Continue the forum thread on defined benefit pensions from the point where it stops.

(Text)
================================
# Cge pension



## peterboro31 (May 11, 2010)

Anyone here retired on a defined benefit pension?

If so, let's compare things.


----------



## Daniel A. (Mar 20, 2011)

I'm on DB pension retired early. What would you like to compare?


----------



## sprocket1200 (Aug 21, 2009)

let's start with the amount of tax paid each year, then go to the value of the nest egg left to your kids....


----------



## peterboro31 (May 11, 2010)

How many on DB pension get cola adjustment every year or periodically?


----------



## Daniel A. (Mar 20, 2011)

I receive what would be considered a COLA but it is independent of the company pension a union sup fund.
The pension does have inflation protection but does not kick in at the current level.


----------



## I'm Howard (Oct 13, 2010)

DB Plans do not leave a nest egg, stop when you or spouse dies.

DB Plans typically are 1.75 YPM, then 2% of annual income times number of years.

Indexing may be available, increasingly not, and you can take the PV of the plan if you opt out before 55.


----------



## OptsyEagle (Nov 29, 2009)

sprocket1200 said:


> let's start with the amount of tax paid each year, then go to the value of the nest egg left to your kids....
================================
[Collected data entries]
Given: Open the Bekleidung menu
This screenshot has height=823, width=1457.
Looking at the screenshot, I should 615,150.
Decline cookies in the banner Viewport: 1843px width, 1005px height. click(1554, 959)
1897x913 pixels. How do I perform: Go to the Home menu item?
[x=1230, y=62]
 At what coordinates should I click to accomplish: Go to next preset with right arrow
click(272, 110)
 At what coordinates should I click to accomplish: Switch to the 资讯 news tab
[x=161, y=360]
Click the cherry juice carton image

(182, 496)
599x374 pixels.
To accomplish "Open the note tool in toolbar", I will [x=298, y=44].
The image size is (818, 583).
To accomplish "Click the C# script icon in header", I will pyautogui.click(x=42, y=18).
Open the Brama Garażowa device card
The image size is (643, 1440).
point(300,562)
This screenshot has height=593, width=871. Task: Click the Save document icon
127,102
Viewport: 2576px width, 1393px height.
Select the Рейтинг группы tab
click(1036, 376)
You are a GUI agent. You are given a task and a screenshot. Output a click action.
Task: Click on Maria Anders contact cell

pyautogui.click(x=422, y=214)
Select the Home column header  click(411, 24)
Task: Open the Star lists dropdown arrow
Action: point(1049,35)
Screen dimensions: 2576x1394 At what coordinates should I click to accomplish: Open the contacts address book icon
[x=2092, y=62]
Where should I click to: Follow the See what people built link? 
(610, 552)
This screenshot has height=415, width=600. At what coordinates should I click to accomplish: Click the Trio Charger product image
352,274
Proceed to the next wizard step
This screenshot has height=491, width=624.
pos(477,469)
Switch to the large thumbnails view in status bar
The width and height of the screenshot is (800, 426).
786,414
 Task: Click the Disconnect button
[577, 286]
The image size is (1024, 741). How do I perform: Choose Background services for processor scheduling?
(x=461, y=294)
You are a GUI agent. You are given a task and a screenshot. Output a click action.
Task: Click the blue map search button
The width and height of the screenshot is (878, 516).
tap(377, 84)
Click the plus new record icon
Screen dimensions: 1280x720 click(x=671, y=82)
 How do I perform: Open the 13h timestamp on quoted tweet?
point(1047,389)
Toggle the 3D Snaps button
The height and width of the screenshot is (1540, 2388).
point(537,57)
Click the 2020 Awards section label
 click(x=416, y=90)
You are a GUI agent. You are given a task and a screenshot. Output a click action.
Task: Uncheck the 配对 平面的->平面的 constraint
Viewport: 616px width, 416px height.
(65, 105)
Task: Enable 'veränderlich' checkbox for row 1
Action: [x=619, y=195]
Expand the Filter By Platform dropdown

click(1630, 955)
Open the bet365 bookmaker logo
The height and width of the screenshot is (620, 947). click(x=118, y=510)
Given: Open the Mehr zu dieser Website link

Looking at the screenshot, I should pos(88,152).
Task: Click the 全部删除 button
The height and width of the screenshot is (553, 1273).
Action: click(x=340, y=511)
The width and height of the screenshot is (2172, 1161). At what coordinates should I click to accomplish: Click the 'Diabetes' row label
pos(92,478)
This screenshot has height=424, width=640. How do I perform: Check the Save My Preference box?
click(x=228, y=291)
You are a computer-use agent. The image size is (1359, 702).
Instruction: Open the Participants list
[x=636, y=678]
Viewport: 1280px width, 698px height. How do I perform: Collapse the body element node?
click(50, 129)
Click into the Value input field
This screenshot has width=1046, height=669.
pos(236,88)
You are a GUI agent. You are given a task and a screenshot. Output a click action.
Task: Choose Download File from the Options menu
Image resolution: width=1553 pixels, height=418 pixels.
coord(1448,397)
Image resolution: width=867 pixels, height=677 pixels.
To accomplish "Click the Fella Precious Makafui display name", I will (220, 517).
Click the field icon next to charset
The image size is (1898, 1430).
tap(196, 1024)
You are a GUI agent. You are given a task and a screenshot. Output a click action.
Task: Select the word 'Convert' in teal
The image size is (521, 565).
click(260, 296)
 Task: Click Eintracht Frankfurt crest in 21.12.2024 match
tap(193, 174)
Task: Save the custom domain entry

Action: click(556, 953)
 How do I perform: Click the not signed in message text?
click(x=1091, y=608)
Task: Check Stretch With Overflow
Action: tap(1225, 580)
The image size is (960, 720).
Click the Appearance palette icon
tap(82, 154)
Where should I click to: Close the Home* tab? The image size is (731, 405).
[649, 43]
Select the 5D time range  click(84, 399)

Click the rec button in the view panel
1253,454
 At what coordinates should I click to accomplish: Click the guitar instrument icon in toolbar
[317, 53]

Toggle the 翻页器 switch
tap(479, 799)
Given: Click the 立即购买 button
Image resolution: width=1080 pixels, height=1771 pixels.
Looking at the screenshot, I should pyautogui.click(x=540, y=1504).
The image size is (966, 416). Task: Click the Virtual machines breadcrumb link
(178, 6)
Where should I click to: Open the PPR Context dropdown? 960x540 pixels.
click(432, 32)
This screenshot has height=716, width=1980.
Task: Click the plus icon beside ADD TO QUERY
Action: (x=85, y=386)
================================
(Right answer)
I am sure the actuaries could come up with a plan to leave your kids a very nice nest egg. 

How many thousands per month would you like to have your pension reduced, so your kids could have this?


----------



## sprocket1200 (Aug 21, 2009)

OptsyEagle said:


> I am sure the actuaries could come up with a plan to leave your kids a very nice nest egg.
> 
> How many thousands per month would you like to have your pension reduced, so your kids could have this?


exactly....


----------



## HaroldCrump (Jun 10, 2009)

OptsyEagle said:


> I am sure the actuaries could come up with a plan to leave your kids a very nice nest egg.
> 
> How many thousands per month would you like to have your pension reduced, so your kids could have this?


Why do we need a pension for this?
Just do RRSP....
If _everybody_ were to opt for this option, there won't be enough left in the pool to support those that beat the longevity averages.


----------



## MoneyGal (Apr 24, 2009)

HaroldCrump said:


> Why do we need a pension for this?
> Just do RRSP....
> If _everybody_ were to opt for this option, there won't be enough left in the pool to support those that beat the longevity averages.


There wouldn't be a pool. You'd either sink or swim in your own pond, without sharing the risk with others.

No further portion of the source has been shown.